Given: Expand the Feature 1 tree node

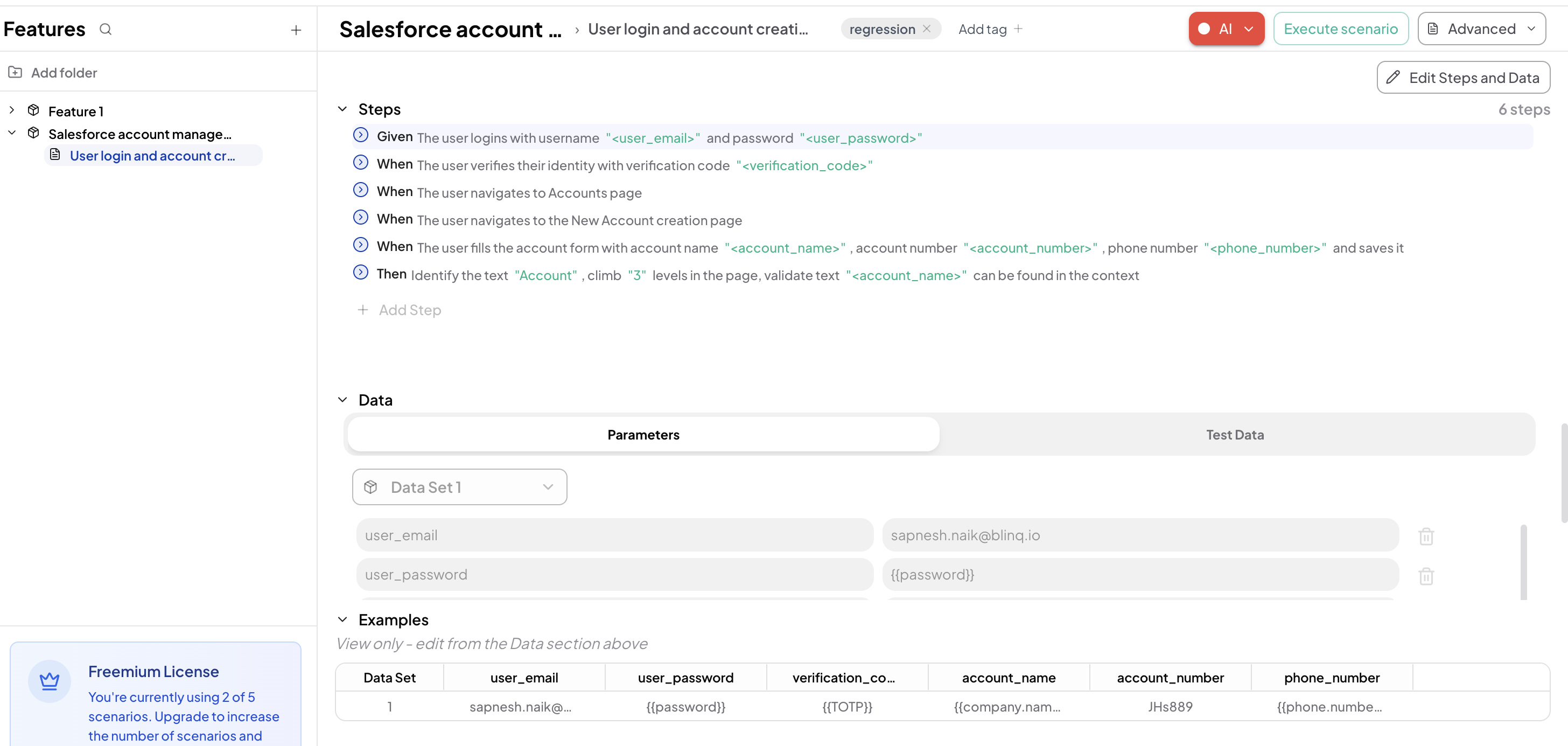Looking at the screenshot, I should click(11, 110).
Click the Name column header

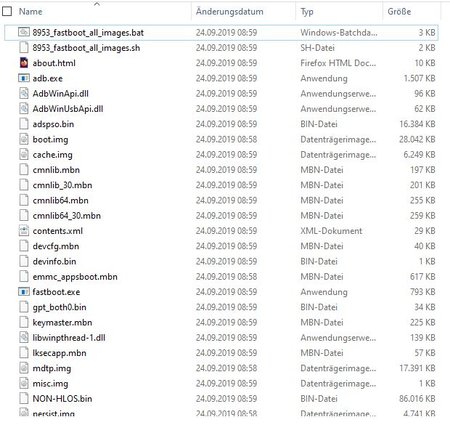[x=31, y=12]
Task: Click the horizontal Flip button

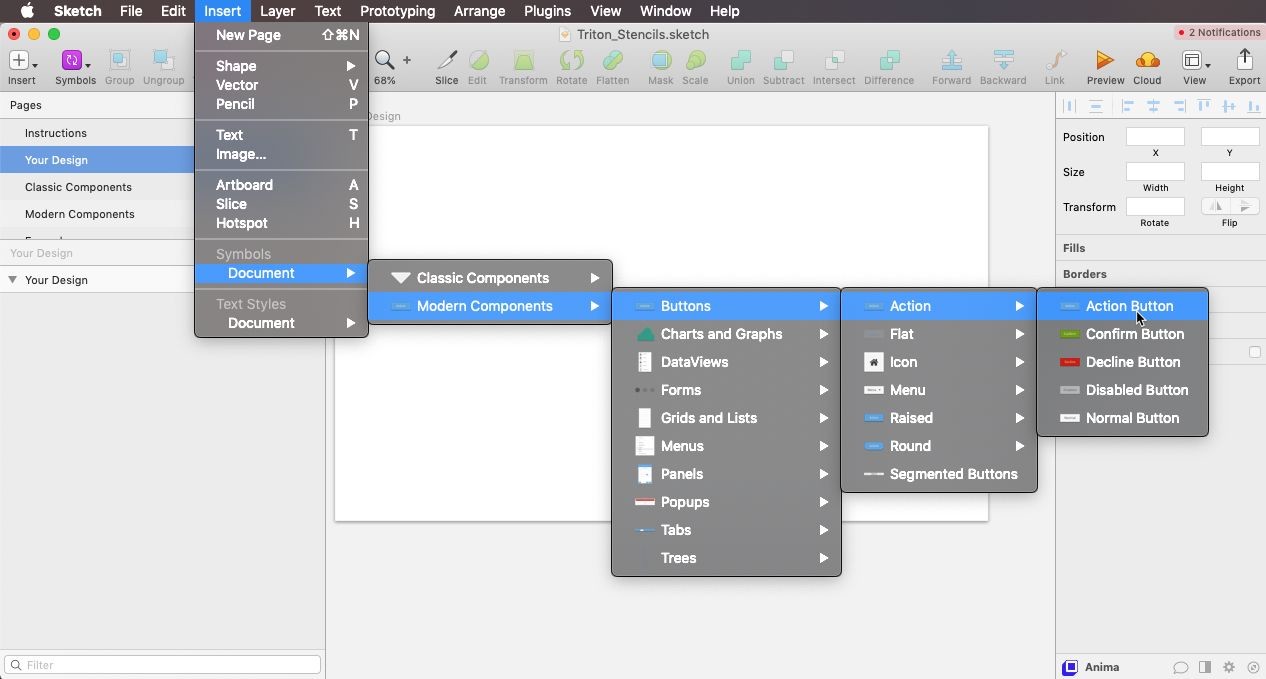Action: tap(1216, 206)
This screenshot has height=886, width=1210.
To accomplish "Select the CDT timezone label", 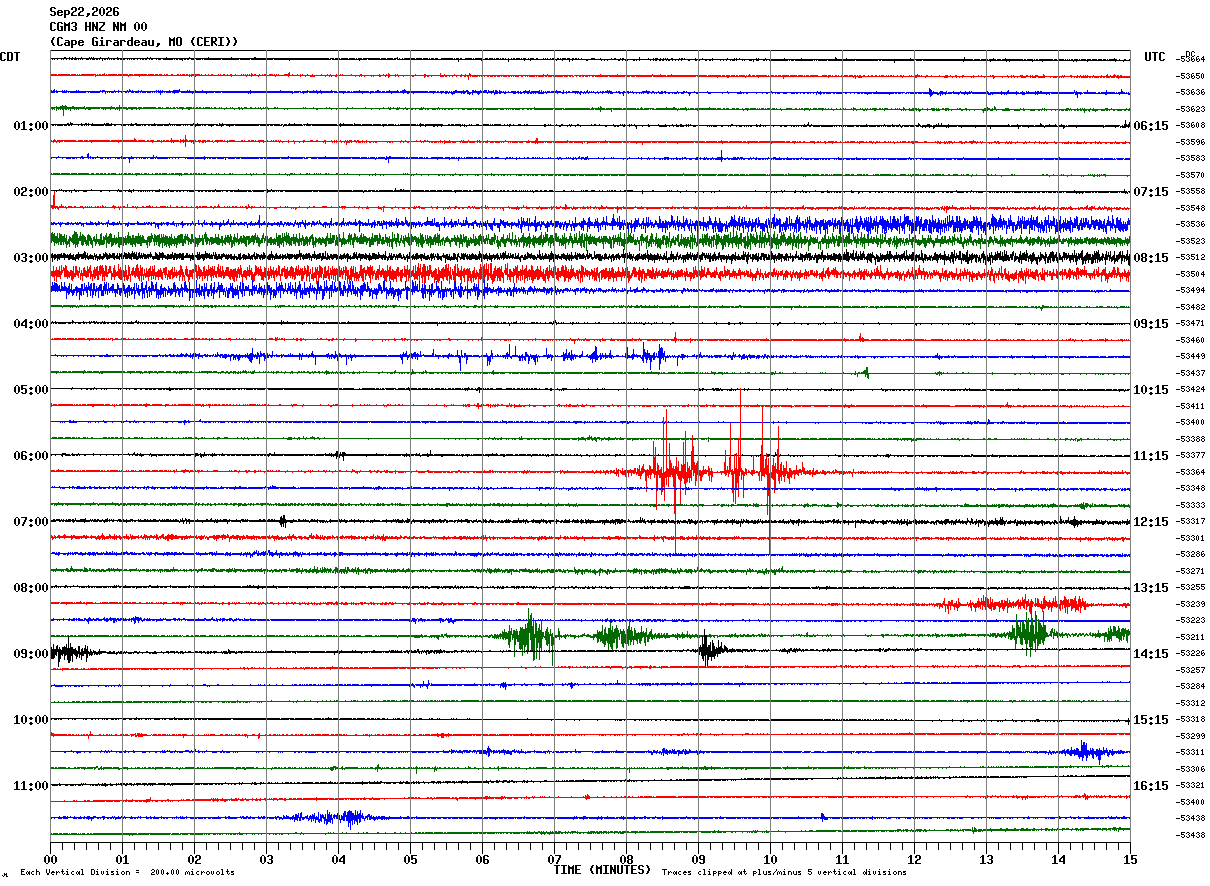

──────────

- **AIM**:
Please quote the listing verbatim from the line containing "Task: Click the horizontal Flip button" through the end of the listing, both included, and leave out the pictures.

- **CORRECT OUTPUT**:
Task: Click the horizontal Flip button

Action: tap(1216, 206)
This screenshot has height=886, width=1210.
To accomplish "Select the CDT timezone label", 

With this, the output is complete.